◆ **PROVIDED INFORMATION**
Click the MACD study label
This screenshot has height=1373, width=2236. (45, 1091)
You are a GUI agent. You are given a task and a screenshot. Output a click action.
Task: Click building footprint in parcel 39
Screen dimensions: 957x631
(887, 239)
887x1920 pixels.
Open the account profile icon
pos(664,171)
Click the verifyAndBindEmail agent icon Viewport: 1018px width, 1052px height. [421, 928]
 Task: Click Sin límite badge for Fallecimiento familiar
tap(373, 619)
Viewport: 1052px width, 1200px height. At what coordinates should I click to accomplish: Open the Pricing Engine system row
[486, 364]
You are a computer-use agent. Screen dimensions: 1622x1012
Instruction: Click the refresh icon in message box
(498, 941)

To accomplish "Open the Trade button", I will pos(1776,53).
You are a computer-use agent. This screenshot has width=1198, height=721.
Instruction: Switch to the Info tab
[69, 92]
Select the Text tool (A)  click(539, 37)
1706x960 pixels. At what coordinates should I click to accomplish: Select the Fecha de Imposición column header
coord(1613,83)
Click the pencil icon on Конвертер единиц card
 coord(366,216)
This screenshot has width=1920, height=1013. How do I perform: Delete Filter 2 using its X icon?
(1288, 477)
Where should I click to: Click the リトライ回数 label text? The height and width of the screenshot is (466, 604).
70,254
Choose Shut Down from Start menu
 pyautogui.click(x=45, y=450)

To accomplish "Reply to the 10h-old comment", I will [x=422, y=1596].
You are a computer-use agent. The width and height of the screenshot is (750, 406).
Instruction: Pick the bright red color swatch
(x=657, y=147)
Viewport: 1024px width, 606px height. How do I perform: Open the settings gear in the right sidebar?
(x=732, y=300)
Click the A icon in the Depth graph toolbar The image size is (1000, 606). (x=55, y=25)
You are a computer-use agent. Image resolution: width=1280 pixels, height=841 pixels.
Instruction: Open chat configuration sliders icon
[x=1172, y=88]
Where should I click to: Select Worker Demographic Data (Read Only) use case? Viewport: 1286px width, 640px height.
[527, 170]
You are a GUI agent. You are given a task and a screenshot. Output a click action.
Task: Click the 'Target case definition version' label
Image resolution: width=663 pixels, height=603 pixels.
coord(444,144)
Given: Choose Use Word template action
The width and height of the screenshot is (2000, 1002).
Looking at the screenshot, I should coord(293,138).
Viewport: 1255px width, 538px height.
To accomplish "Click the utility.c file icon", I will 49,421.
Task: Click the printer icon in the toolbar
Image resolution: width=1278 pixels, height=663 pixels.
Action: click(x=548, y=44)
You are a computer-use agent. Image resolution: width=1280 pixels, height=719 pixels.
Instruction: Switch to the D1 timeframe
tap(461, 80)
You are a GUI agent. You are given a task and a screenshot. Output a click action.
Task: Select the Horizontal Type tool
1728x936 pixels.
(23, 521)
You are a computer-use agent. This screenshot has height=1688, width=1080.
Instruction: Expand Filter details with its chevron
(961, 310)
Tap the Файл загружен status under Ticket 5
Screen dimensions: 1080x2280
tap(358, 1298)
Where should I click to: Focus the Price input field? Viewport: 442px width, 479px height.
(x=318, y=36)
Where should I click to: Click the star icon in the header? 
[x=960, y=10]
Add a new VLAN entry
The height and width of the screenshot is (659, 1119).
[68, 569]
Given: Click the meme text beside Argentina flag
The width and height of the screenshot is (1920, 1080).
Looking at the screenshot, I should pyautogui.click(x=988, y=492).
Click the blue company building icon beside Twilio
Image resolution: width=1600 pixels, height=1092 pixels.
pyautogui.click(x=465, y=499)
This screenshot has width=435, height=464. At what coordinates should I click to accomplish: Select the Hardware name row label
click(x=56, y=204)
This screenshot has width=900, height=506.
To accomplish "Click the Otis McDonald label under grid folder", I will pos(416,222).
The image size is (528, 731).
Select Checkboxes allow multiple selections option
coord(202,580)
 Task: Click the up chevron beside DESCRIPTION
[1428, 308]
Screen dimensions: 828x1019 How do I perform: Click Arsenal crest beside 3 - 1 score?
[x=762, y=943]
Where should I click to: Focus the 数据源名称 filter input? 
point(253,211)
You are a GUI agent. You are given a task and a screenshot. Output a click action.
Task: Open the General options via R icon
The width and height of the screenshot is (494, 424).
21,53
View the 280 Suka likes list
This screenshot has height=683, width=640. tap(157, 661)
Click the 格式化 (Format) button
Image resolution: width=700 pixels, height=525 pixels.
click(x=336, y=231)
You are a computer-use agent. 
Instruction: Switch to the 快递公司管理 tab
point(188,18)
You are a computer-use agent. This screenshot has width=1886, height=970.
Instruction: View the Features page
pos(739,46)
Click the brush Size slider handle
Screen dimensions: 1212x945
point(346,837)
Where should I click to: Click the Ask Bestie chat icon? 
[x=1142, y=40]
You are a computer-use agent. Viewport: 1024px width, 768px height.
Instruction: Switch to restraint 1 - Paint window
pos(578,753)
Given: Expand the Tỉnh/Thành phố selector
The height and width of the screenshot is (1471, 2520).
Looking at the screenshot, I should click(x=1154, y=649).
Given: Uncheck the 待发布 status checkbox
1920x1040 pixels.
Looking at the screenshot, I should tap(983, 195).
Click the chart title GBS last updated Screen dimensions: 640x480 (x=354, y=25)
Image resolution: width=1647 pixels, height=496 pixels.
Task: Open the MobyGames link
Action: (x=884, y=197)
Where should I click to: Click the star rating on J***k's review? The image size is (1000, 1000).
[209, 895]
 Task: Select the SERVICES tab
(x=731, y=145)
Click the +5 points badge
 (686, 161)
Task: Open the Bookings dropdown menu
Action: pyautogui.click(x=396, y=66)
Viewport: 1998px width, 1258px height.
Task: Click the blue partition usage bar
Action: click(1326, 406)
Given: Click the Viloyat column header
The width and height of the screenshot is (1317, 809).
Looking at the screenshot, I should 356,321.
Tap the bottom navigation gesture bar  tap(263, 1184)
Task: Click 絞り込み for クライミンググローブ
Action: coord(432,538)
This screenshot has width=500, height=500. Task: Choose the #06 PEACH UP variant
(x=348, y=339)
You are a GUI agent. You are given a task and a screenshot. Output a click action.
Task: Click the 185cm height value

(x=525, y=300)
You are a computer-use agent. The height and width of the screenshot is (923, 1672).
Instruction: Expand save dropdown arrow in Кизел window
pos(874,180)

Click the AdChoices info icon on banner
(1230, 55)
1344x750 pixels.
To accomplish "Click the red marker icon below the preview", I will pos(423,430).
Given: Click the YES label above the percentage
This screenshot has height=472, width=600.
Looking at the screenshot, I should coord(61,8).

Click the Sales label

◆ **TO DO**
Please reproduce the listing above with every "computer-use agent" swapped for "desktop automation agent", keeping everything else the same.

◆ **WRITTEN SOLUTION**
Click the MACD study label
This screenshot has height=1373, width=2236. (45, 1091)
You are a GUI agent. You are given a task and a screenshot. Output a click action.
Task: Click building footprint in parcel 39
Screen dimensions: 957x631
(887, 239)
887x1920 pixels.
Open the account profile icon
pos(664,171)
Click the verifyAndBindEmail agent icon Viewport: 1018px width, 1052px height. [421, 928]
 Task: Click Sin límite badge for Fallecimiento familiar
tap(373, 619)
Viewport: 1052px width, 1200px height. At what coordinates should I click to accomplish: Open the Pricing Engine system row
[486, 364]
You are a desktop automation agent. Screen dimensions: 1622x1012
Instruction: Click the refresh icon in message box
(498, 941)

To accomplish "Open the Trade button", I will pos(1776,53).
You are a desktop automation agent. This screenshot has width=1198, height=721.
Instruction: Switch to the Info tab
[69, 92]
Select the Text tool (A)  click(539, 37)
1706x960 pixels. At what coordinates should I click to accomplish: Select the Fecha de Imposición column header
coord(1613,83)
Click the pencil icon on Конвертер единиц card
 coord(366,216)
This screenshot has width=1920, height=1013. How do I perform: Delete Filter 2 using its X icon?
(1288, 477)
Where should I click to: Click the リトライ回数 label text? The height and width of the screenshot is (466, 604).
70,254
Choose Shut Down from Start menu
 pyautogui.click(x=45, y=450)

To accomplish "Reply to the 10h-old comment", I will [x=422, y=1596].
You are a desktop automation agent. The width and height of the screenshot is (750, 406).
Instruction: Pick the bright red color swatch
(x=657, y=147)
Viewport: 1024px width, 606px height. How do I perform: Open the settings gear in the right sidebar?
(x=732, y=300)
Click the A icon in the Depth graph toolbar The image size is (1000, 606). (x=55, y=25)
You are a desktop automation agent. Image resolution: width=1280 pixels, height=841 pixels.
Instruction: Open chat configuration sliders icon
[x=1172, y=88]
Where should I click to: Select Worker Demographic Data (Read Only) use case? Viewport: 1286px width, 640px height.
[527, 170]
You are a GUI agent. You are given a task and a screenshot. Output a click action.
Task: Click the 'Target case definition version' label
Image resolution: width=663 pixels, height=603 pixels.
coord(444,144)
Given: Choose Use Word template action
The width and height of the screenshot is (2000, 1002).
Looking at the screenshot, I should coord(293,138).
Viewport: 1255px width, 538px height.
To accomplish "Click the utility.c file icon", I will 49,421.
Task: Click the printer icon in the toolbar
Image resolution: width=1278 pixels, height=663 pixels.
Action: click(x=548, y=44)
You are a desktop automation agent. Image resolution: width=1280 pixels, height=719 pixels.
Instruction: Switch to the D1 timeframe
tap(461, 80)
You are a GUI agent. You are given a task and a screenshot. Output a click action.
Task: Select the Horizontal Type tool
1728x936 pixels.
(23, 521)
You are a desktop automation agent. This screenshot has height=1688, width=1080.
Instruction: Expand Filter details with its chevron
(961, 310)
Tap the Файл загружен status under Ticket 5
Screen dimensions: 1080x2280
tap(358, 1298)
Where should I click to: Focus the Price input field? Viewport: 442px width, 479px height.
(x=318, y=36)
Where should I click to: Click the star icon in the header? 
[x=960, y=10]
Add a new VLAN entry
The height and width of the screenshot is (659, 1119).
[68, 569]
Given: Click the meme text beside Argentina flag
The width and height of the screenshot is (1920, 1080).
Looking at the screenshot, I should pyautogui.click(x=988, y=492).
Click the blue company building icon beside Twilio
Image resolution: width=1600 pixels, height=1092 pixels.
pyautogui.click(x=465, y=499)
This screenshot has width=435, height=464. At what coordinates should I click to accomplish: Select the Hardware name row label
click(x=56, y=204)
This screenshot has width=900, height=506.
To accomplish "Click the Otis McDonald label under grid folder", I will pos(416,222).
The image size is (528, 731).
Select Checkboxes allow multiple selections option
coord(202,580)
 Task: Click the up chevron beside DESCRIPTION
[1428, 308]
Screen dimensions: 828x1019 How do I perform: Click Arsenal crest beside 3 - 1 score?
[x=762, y=943]
Where should I click to: Focus the 数据源名称 filter input? 
point(253,211)
You are a GUI agent. You are given a task and a screenshot. Output a click action.
Task: Open the General options via R icon
The width and height of the screenshot is (494, 424).
21,53
View the 280 Suka likes list
This screenshot has height=683, width=640. tap(157, 661)
Click the 格式化 (Format) button
Image resolution: width=700 pixels, height=525 pixels.
click(x=336, y=231)
You are a desktop automation agent. 
Instruction: Switch to the 快递公司管理 tab
point(188,18)
You are a desktop automation agent. This screenshot has width=1886, height=970.
Instruction: View the Features page
pos(739,46)
Click the brush Size slider handle
Screen dimensions: 1212x945
point(346,837)
Where should I click to: Click the Ask Bestie chat icon? 
[x=1142, y=40]
You are a desktop automation agent. Viewport: 1024px width, 768px height.
Instruction: Switch to restraint 1 - Paint window
pos(578,753)
Given: Expand the Tỉnh/Thành phố selector
The height and width of the screenshot is (1471, 2520).
Looking at the screenshot, I should click(x=1154, y=649).
Given: Uncheck the 待发布 status checkbox
1920x1040 pixels.
Looking at the screenshot, I should tap(983, 195).
Click the chart title GBS last updated Screen dimensions: 640x480 (x=354, y=25)
Image resolution: width=1647 pixels, height=496 pixels.
Task: Open the MobyGames link
Action: (x=884, y=197)
Where should I click to: Click the star rating on J***k's review? The image size is (1000, 1000).
[209, 895]
 Task: Select the SERVICES tab
(x=731, y=145)
Click the +5 points badge
 (686, 161)
Task: Open the Bookings dropdown menu
Action: pyautogui.click(x=396, y=66)
Viewport: 1998px width, 1258px height.
Task: Click the blue partition usage bar
Action: click(1326, 406)
Given: Click the Viloyat column header
The width and height of the screenshot is (1317, 809).
Looking at the screenshot, I should 356,321.
Tap the bottom navigation gesture bar  tap(263, 1184)
Task: Click 絞り込み for クライミンググローブ
Action: coord(432,538)
This screenshot has width=500, height=500. Task: Choose the #06 PEACH UP variant
(x=348, y=339)
You are a GUI agent. You are given a task and a screenshot. Output a click action.
Task: Click the 185cm height value

(x=525, y=300)
You are a desktop automation agent. The height and width of the screenshot is (923, 1672).
Instruction: Expand save dropdown arrow in Кизел window
pos(874,180)

Click the AdChoices info icon on banner
(1230, 55)
1344x750 pixels.
To accomplish "Click the red marker icon below the preview", I will pos(423,430).
Given: Click the YES label above the percentage
This screenshot has height=472, width=600.
Looking at the screenshot, I should coord(61,8).

Click the Sales label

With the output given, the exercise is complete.